You can find the lesson plan, 1-page project sheet, and more project ideas at STEM-Inventions.com
Step 1: Materials
Step 2: The Frame and Wheels
The frame can be any shape or size. I chose to make a lightweight frame in my example because it will have less inertia, which will make it easier to start moving quickly. It's also easy to build.
Like many of my other cars, the wheels are made by inserting a skewer into a straw, then fitting the wheels on the ends. The straw is taped and glued to the rectangular frame.
Step 3: Sail Supports
You can experiment with the position and size of the sail. Like the frame, I decided to keep it simple for the sake of demonstration.
Use craft cubes to support the vertical sticks.
Step 4: Designing the Sail
This is probably the most important part. I chose to make the sail by folding a piece of paper in half lengthwise, then folding a crease in the center to create a triangular shape. The pointed sail will help reduce drag by parting the air as it moves forward. It also has a large opening in the back that will easily catch the air.

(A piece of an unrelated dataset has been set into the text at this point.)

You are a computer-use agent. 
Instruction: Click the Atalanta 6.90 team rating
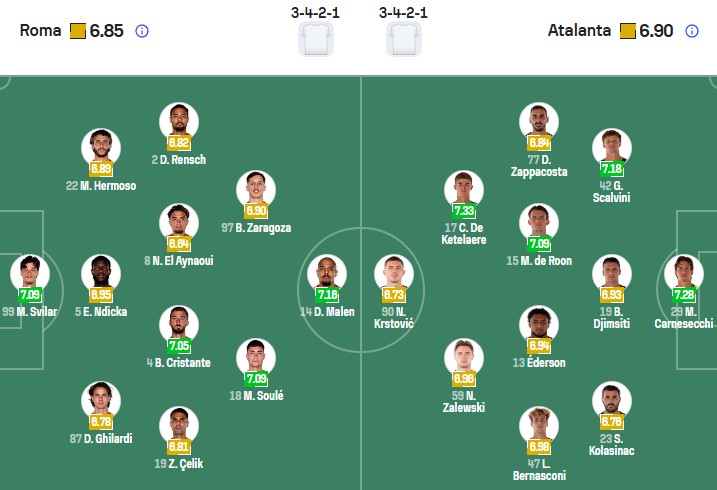coord(656,31)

This is by no means the most optimal design, but it is easy to make and effective.
Step 5: Safety, Tips and Troubleshooting
- Be watchful of accidental hyperventilation. If you see a student who is breathing in an out too rapidly, tell them to slow down and inform them that too much breathing can cause dizziness or fainting.
- Very minute obstructions can greatly affect the car's performance. If a car isn't working well, check for strands of hot glue, bent skewers (axels), or wheels that are pinching the straw.
- This is a fairly new project of mine, so please feel free to experiment and tell me how it goes.
Is it better to blow air through a straw to compress it? Or use a manual fan to rapidly blow gusts of wind at the car? Or simply blow air directly from your mouth?
I believe the answer is the latter. By blowing air directly from your mouth, you create a large stream of air. This air not only propels the car by pushing against the sail, but it also creates a tiny low pressure system. In other words, by simply blowing air from your mouth, you are removing air from that area, which causes the surrounding air to rush in and fill that space. The surrounding air that rushes around your air stream also contributes to propelling the car.
However you should allow your students to find out for themselves what works the best.